Due to the COVID-19 pandemic, the synchronous activities had to move to an online format. Fricke said this did offer challenges.
“One of the challenges we had was making sure this was a safe environment for learners who self-identify as racialized,” she said. “We engaged faculty from the department of Native studies and Ongomiizwin – Indigenous Institute of Health and Healing, as well as the Rady Faculty Office of Equity, Diversity and Inclusion and they helped us bring together enough faculty, Elders and Knowledge Keepers so that students who felt triggered could talk to someone in a private breakout room upon request.”
The online format, however, did lead to one positive change. For the first time ever, OIPC was able to welcome 40 nursing students from the College of Nursing’s partner program at the University College of the North in Thompson and The Pas.
“The OIPC struggled in the past trying to figure out how to include our northern nursing students into our curriculum in a meaningful way,” Fricke said. “With their northern community perspectives, they bring a valuable voice to the discussions.”
Lori Davis, who represents the College of Nursing on the OIPC team, noted that racism is a topic all UM nursing students begin examining in one of their first-year courses.
“As with other health-care disciplines, the nursing students from all three campuses need to explore their own attitudes towards racism and potentially embrace the discomfort that accompanies these discussions,” she said. “Engaging in this dialogue within their interprofessional teams, nursing and the other health-care disciplines have begun to break the silence around systemic racism in our health care system.”
Oksana Pankova is one of 48 students in the physical therapy program at the College of Rehabilitation Sciences who took part. She said the OIPC course was valuable, but noted it could also be uncomfortable.
“It put emphasis on what can happen in health-care settings, theoretical scenarios of racism, and it gave an idea of how you can help someone or how you can bring racism to someone’s attention,” she said. “But I felt everyone was on edge because it’s such a sensitive topic, and it can be very heavy and emotional for everyone.”
During the sessions, students were placed into small discussion groups of approximately eight students from different programs each with their own personal background. Pankova described some of the stories shared as “heartbreaking.”

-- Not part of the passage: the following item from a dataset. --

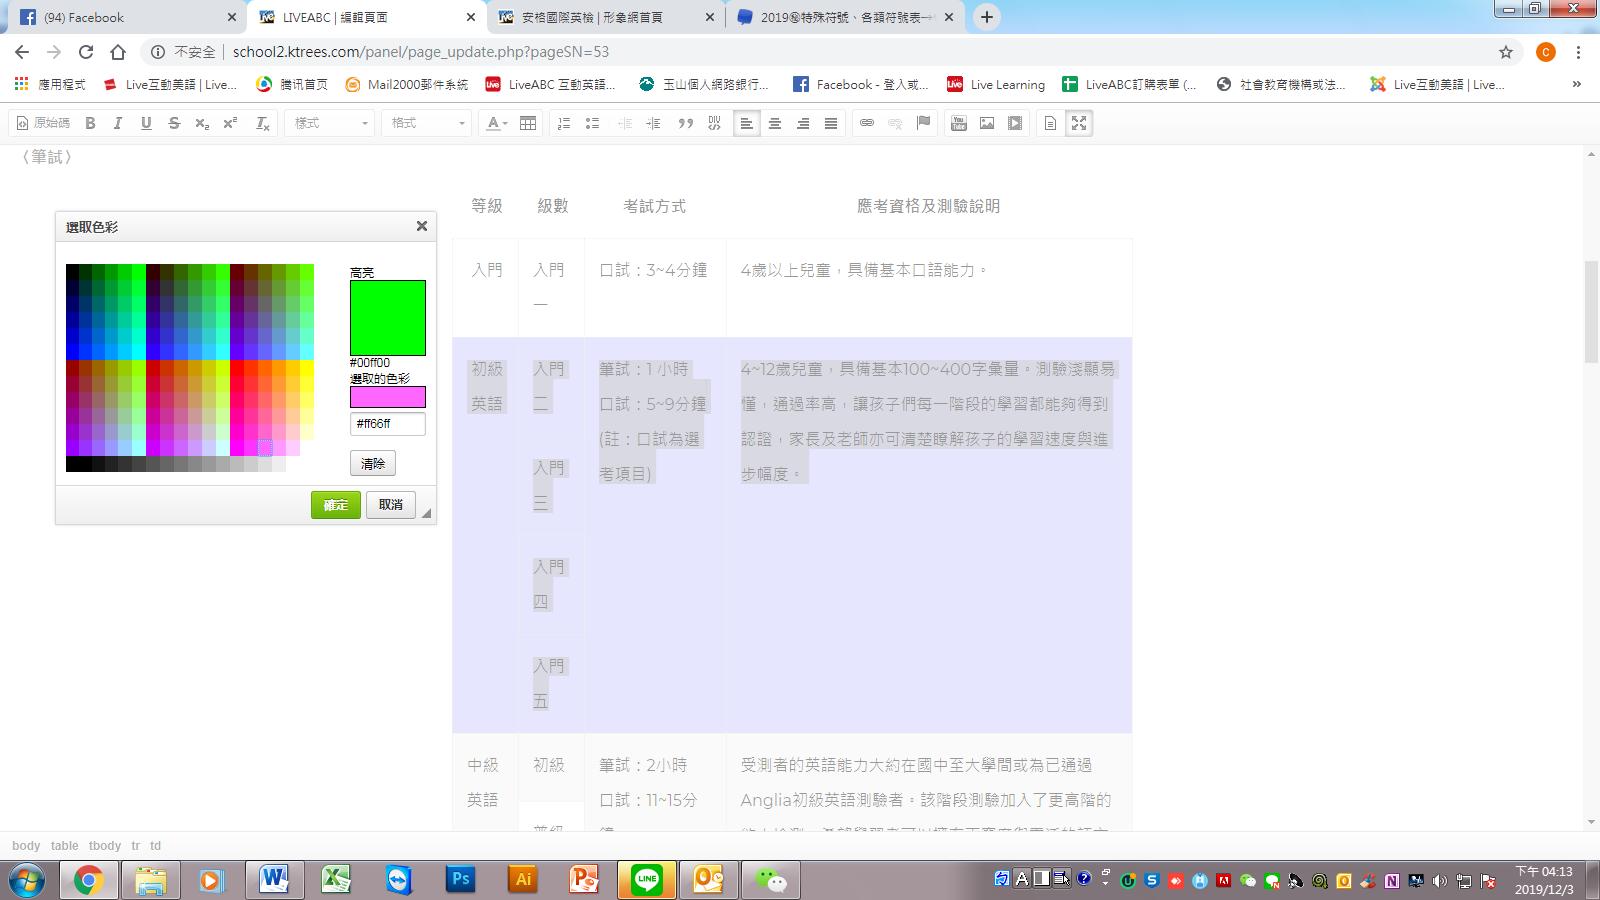Viewport: 1600px width, 900px height.
Task: Toggle bold formatting in editor toolbar
Action: pyautogui.click(x=90, y=123)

“It pained me to hear stories from my groupmates of what they went through in Canada and hear their experiences [of racism] firsthand,” she said.
Pankova moved to Manitoba from Russia about 10 years ago and was surprised at the amount of racism she witnessed, particularly to Indigenous Canadians.
“It still shocks me that this is happening in Canada, but at the same time I am grateful for the information because I’m not blind to it now,” she said.